KELLY: But let me respond - let me let you respond...
KELLY: ...To the question some people will have which is, if you are giving more money to states whose votes you're going to need - how do you respond to people who may see that as an effort to buy votes for your bill?
JOHNSON: Well, again, what I've been involved in is a process where formulas have been changing to, for example, extend the time period it's going to take to bring greater to equity the distribution of health care now. So it affects a number of states. Alaska and Maine will be probably part of that process, in terms of the adjustment. Probably every state's going to be part of that adjusted process, as well. So...
KELLY: But you're not giving more money to every state in this new version.
JOHNSON: No. Those states that currently get a disproportionate share - a larger share - of federal health care dollars, particularly in Obamacare funding - will see a reduction in what their increase probably would be. Some states might actually get a slight decrease. But, you know, currently, it's really been quite unfair. I know that, you know, California and New York and Massachusetts - they represent about 20 percent of the population. They get close to 36 percent of Obamacare funding. It's just simply inequitable. So we're - I think it's one of the major features of Graham-Cassidy-Heller-Johnson - is to try to bring greater equity in terms of federal funding. You're never - it's never going to be perfect. The funds right now are being distributed basically under Cassidy-Graham based on the population of people 50 and 138 percent of the poverty line - again, directed toward those individuals that actually need the funding.
KELLY: So we're sitting here, talking on Monday morning. Let me put the same question that I put elsewhere on the show this morning to Senator Ron Wyden, your Democratic colleague.
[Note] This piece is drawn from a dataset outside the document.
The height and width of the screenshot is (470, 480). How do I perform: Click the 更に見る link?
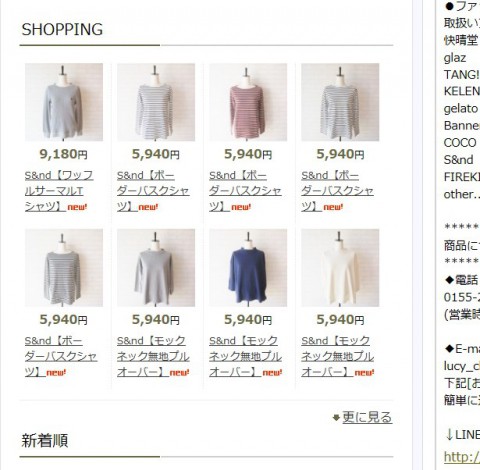point(367,417)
If you had to put a percentage on this, where would you put the chances of this bill passing this week?
JOHNSON: Well, I'm still cautiously optimistic. But if we don't get it done this week, Senator Graham and I have both told the leadership in the Senate that we won't vote for a budget resolution that that won't give us the same possibility of passing a health care reform within that same process of budget reconciliation. But, you know, what I would say is that would be the last resort. I've been pretty critical of this process.
I think we all should've started reaching out to the other side, talking about the problems - the real problems - we face in the health care system, the real problems created by Obamacare, acknowledging the benefit. Twenty million more Americans got health care. Nobody wants to pull the rug out from underneath those. Work in good faith. But if Democrats in the end don't work in good faith and really address the problem, which I would say is skyrocketing premiums that have doubled, leaving, in many cases, people with pre-existing conditions unable to afford health insurance, particularly if they continue to work.
JOHNSON: There's no absolute guarantee of people being covered - guaranteed - with pre-existing conditions under Obamacare.
KELLY: Just real quick - I'm hearing you correctly - may I just jump in?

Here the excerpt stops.